## EXERCISE INSTRUCTIONS
Reproduce the passage of the discussion of the word "anslag" starting at "The only thing" and ending at "something similar instead.", keeping every word and mark unchanged.

## SELECTED TEXT
Well, I have a hard time answering what the difference is between "anslag" and "attack" since I never ever used "anslag" like this, and don't really recall hearing or seeing it in these contexts very often. I would have expected to see "som vid flera tillfällen hade utsatts för utlänningsfientliga _attacker_" so I'm not sure why the choice was made.  I think what Segorian wrote, 'xenophobic aggressions', could work. But I think "attacker" would just generally be more effective as well as clearer as far as writing for the general public is concerned.

The only thing I can think of is if "attack" is perhaps more 'violent' in nature and therefore maybe "anslag" is a bit more broad and would more easily also include things like burning crosses. Burning a cross by itself isn't a violent attack even if it may be the implied message, whereas throwing stones through windows definitely can be called violence. So perhaps that's the difference. I honestly don't know.

My recommendation would be to use "attack" or something similar instead.


----------



## raumar

"Anslag" is also used in Norwegian. There may be some differences between Norwegian and Swedish, but I believe "anslag" in Norwegian assumes some planning or premeditation. A random act of violence would not necessarily be an "anslag".


----------



## Den falska sköldpaddan

_Anslag _in this context is *scheme, intrigue*. It is hardly well chosen here, and few Swedes would us in a sentence like this. _Svensk ordbok_, 1986, has "plan som går ut på att förstöra eller skada", quoting the sentence "han anade intriger och försåt mot sin person och sin maktställning".


----------



## Den falska sköldpaddan

Correction:
_Svensk ordbok_, 1986, under *anslag*, has "plan som går ut på att förstöra eller skada", quoting the sentence "han anade intriger och *anslag* mot sin person och sin maktställning".


----------



## jonquiliser

The brilliant page https://svenska.se lets you search three dictionaries at once, including the historical dictionary SAOB. SAOL gives *4* intrig, sammansvärjning; although like others have pointed out, this is a most uncommon usage.


----------

## SUPPLIED MATERIAL
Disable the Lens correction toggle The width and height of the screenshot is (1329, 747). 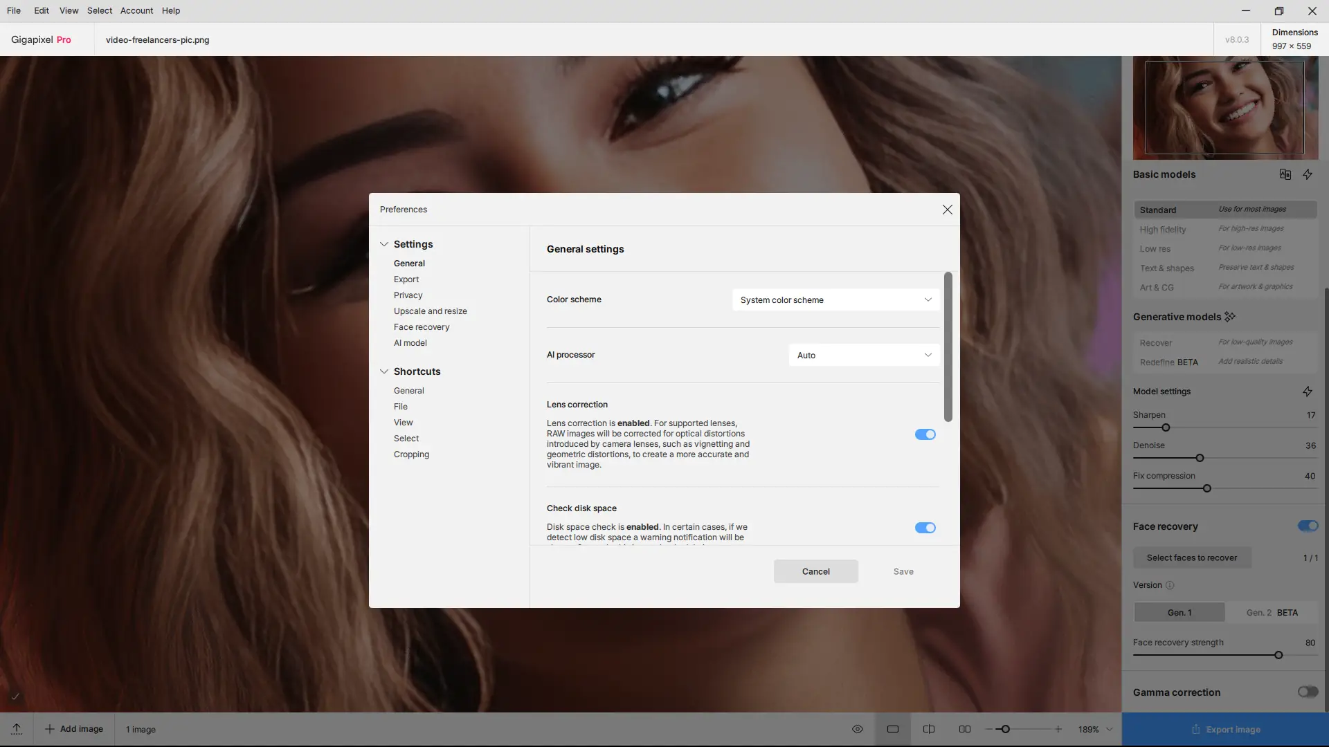pyautogui.click(x=925, y=434)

## TASK RESPONSE
The only thing I can think of is if "attack" is perhaps more 'violent' in nature and therefore maybe "anslag" is a bit more broad and would more easily also include things like burning crosses. Burning a cross by itself isn't a violent attack even if it may be the implied message, whereas throwing stones through windows definitely can be called violence. So perhaps that's the difference. I honestly don't know.

My recommendation would be to use "attack" or something similar instead.